◆ TASK OBJECTIVE
Write out again, word for word, the lines below from the line that holds "The image size is (246, 116)." through the line that holds "Tap the quantity value 1 770", omitting pictures.

◆ RECORDS PROVIDED
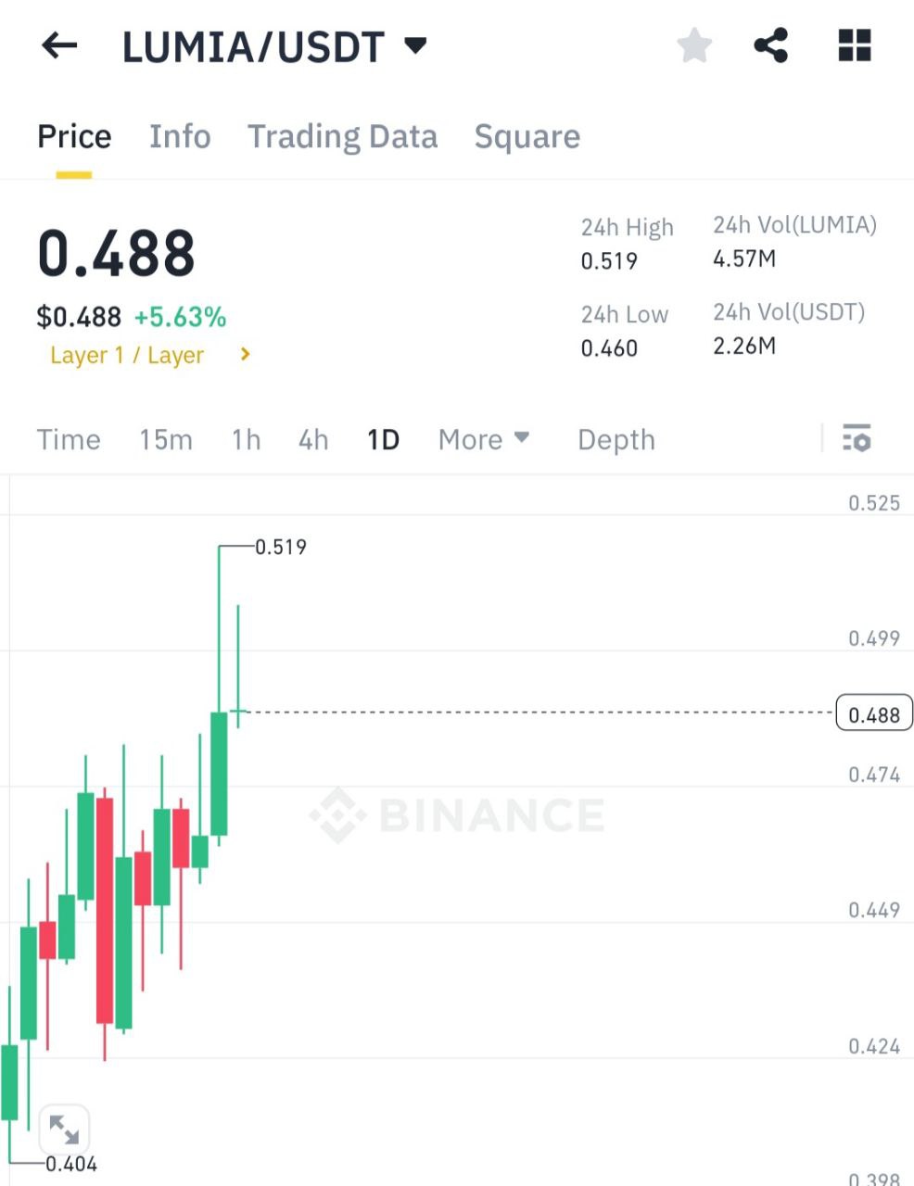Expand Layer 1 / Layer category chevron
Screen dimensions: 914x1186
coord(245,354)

==

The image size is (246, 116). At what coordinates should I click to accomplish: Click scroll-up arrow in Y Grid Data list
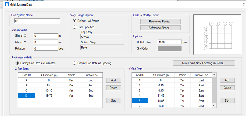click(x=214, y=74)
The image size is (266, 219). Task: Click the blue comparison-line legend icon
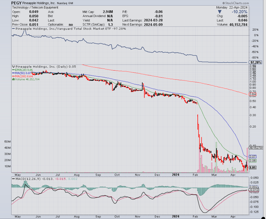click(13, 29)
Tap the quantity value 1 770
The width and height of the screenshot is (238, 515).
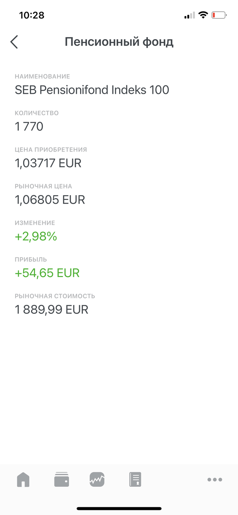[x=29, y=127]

---

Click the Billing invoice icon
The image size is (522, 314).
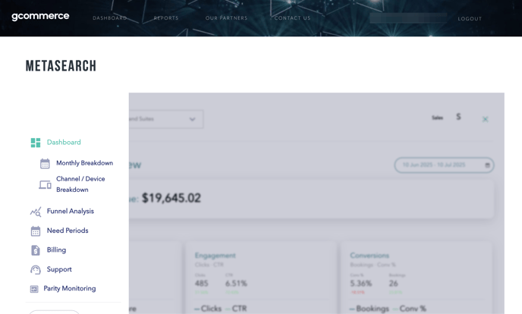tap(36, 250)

◆ EXERCISE RESPONSE
The image size is (246, 116). At what coordinates should I click to accomplish: Click scroll-up arrow in Y Grid Data list
click(x=214, y=74)
The image size is (266, 219). Task: Click the blue comparison-line legend icon
click(13, 29)
Tap the quantity value 1 770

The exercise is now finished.